I have a string which is say "AAAABB". I have a JFormattedField of MaskFormatter. so I have ? ? ? ? ? ? in my Frame. I have two buttons A and B. when the user presses A button, the JFormattedField of the MaskFormatter should replace ? with Letter A for all occurrences of A. i.e, index 0,1,2,3 in this example.
I have my code that gets the list of indices to be replaced with A. But I am having difficulty in implementing setLetter(String Letter, int Position) method, that takes letter and indices to be replaced in the JformattedField. example if I pass setLetter("A",2), I should get ? ? A ? ? ? in the above example. Please try this code to see the frame.

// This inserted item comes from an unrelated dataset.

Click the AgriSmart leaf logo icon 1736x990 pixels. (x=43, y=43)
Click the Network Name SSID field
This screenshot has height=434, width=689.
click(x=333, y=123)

import java.awt.event.ActionEvent;
import java.awt.event.ActionListener;
import java.text.ParseException;
import java.util.ArrayList;
import javax.swing.JButton;
import javax.swing.JFormattedTextField;
import javax.swing.JFrame;
import javax.swing.JLabel;
import javax.swing.JPanel;
import javax.swing.text.MaskFormatter;
public class TestMain extends JPanel{
JFormattedTextField input;
private MaskFormatter formatter;
public final String WORD = "ABBAABBA";
public TestMain() {
try {
JLabel label = new JLabel("Guesss");
String s="";
for (int i =0;i<WORD.length();i++){
s+="? ";
}
formatter = new MaskFormatter(s);
formatter.setPlaceholderCharacter('?');
input = new JFormattedTextField(formatter);
input.setColumns(20);
add(label);
add(input);
} catch (java.text.ParseException exc) {
System.err.println("formatter is bad: " + exc.getMessage());
System.exit(-1);
}
JButton buttonA = new JButton("A");
JButton buttonB = new JButton("B");
buttonA.addActionListener(clickedbutton());
buttonB.addActionListener(clickedbutton());
add(buttonA);
add(buttonB);
}
private ActionListener clickedbutton() {
return new ActionListener() {
public void actionPerformed(ActionEvent e) {
JButton pressedButton = (JButton) e.getSource();
String letter = e.getActionCommand();
try {
//System.out.println("actionCommand is: ---" + letter);
//Get the list of indices
int index = WORD.indexOf(letter);
ArrayList<Integer> indices = new ArrayList<Integer>();
if (index>=0){
for(int j=0;j<WORD.length();j++){
if (WORD.charAt(j)==letter.charAt(0)){
indices.add(j);
}
}
//System.out.println(indices);
}
for (int k =0 ; k < indices.size(); k++){
setLetter(letter, k);
}
} catch (ParseException e1) {
// TODO Auto-generated catch block
e1.printStackTrace();
}
}
};
}
public void setLetter(String letter, int position) throws ParseException {
String word="Hello";
input.setValue(letter);
}
public static void main(String[] args) {
JFrame frame = new JFrame();
TestMain tm = new TestMain();
frame.add(tm);
frame.pack();
frame.setTitle("formatter");
frame.pack();
frame.setDefaultCloseOperation(JFrame.EXIT_ON_CLOSE);
frame.setLocationRelativeTo(null);
frame.setVisible(true);
}
}
I don't think a mask formatter is what you want for this because you aren't really formatting a string here. If you just want to take a string and set characters at certain positions you should formulate the string yourself.
String text = "";
for (int i = 0; i < WORD.length(); i++) {
if (String.valueOf(word.charAt(i)).equals(letter)) {
text += letter + " ";
} else {
text += "? ";
}
}
input.setText(text);
Also a style note: all caps is for identifiers of static variables.